NASA Says 2005 Could Be Warmest Year Recorded
Ant writes "CNN reports that a weak El Nino and human-made greenhouse gases could make 2005 the warmest year since records started being kept in the late 1800s." From the article: "While climate events like El Nino -- when warm water spreads over much of the tropical Pacific Ocean --affect global temperatures, the increasing role of human-made pollutants plays a big part."
I find Americans to be, on balance, very intelligent and well-informed. They tend to hold views similar to those of intelligent, well-informed people of other countries, with two exceptions:
(1) Gun control. Way more smart Americans believe in the right to carry a weapon than smart non-Americans. Most of the rest of the Western world thinks the US is kind of insane on this issue, actually.
(2) Global warming. It is near-universally accepted outside the US that this is happening, and that humankind is responsible. But many smart Americans doubt this.
I resist the urge to inject my own views here because I simply wanted to point this out.
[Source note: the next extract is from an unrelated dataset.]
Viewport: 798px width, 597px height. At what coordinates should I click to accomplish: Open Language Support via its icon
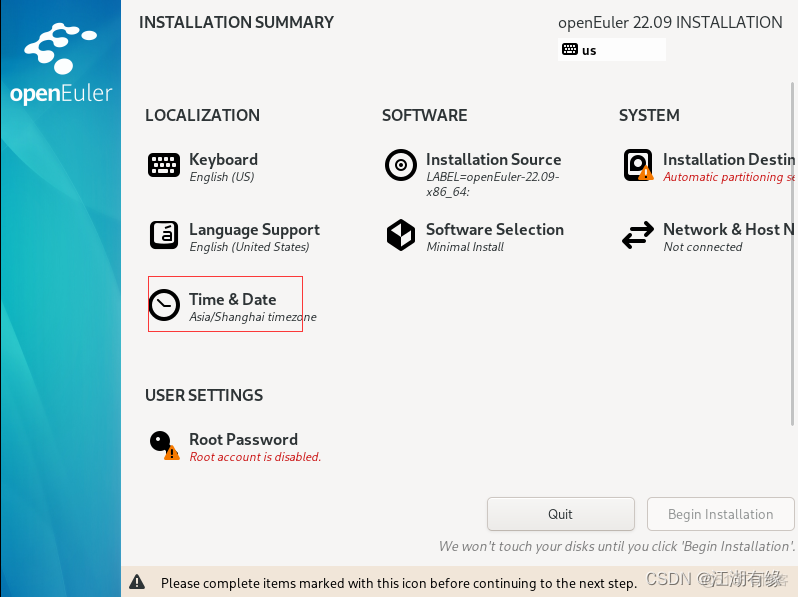click(x=164, y=236)
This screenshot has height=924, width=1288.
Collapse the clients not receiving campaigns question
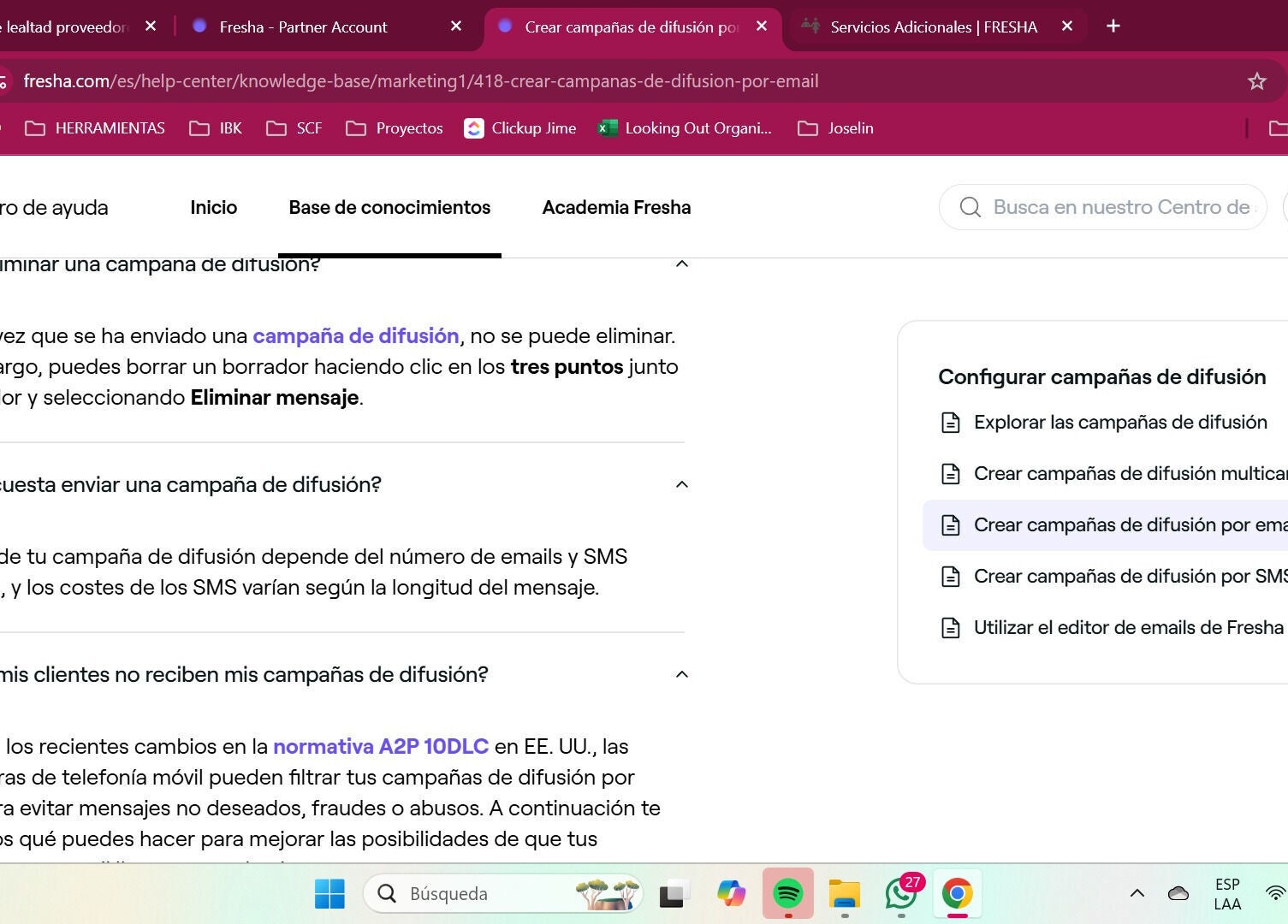point(681,675)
It's odd.
I should buy some cement.
One can say "only a 1 or 2 deg. Celsius". In fact, first it is a mean temperature, second, the climate might turn out to on the verge of some major deterministic chaos state.
As an example, during the so called Little Ice Age the global temperature dropped by about 1 deg. C, but it caused the following: (from Wikipedia)
Glaciers in the Swiss Alps advanced, gradually engulfing farms and crushing entire villages. The River Thames and the canals and rivers of the Netherlands often froze over during the winter, and people skated and even held fairs on the ice. In the winter of 1780, New York Harbor froze, allowing people to walk from Manhattan to Staten Island. Sea ice surrounding Iceland extended for miles in every direction, closing that island nation's harbors to shipping.
The chaotic nature of weather patterns might, in turn, hypothetically cause that some very small change causes a major switch, i. e. in sea currents. I do not know if anyone now either predicts or excludes for sure any such event, though.
So, concluding, I think that we do not really know how much serious to the climate the global warming is.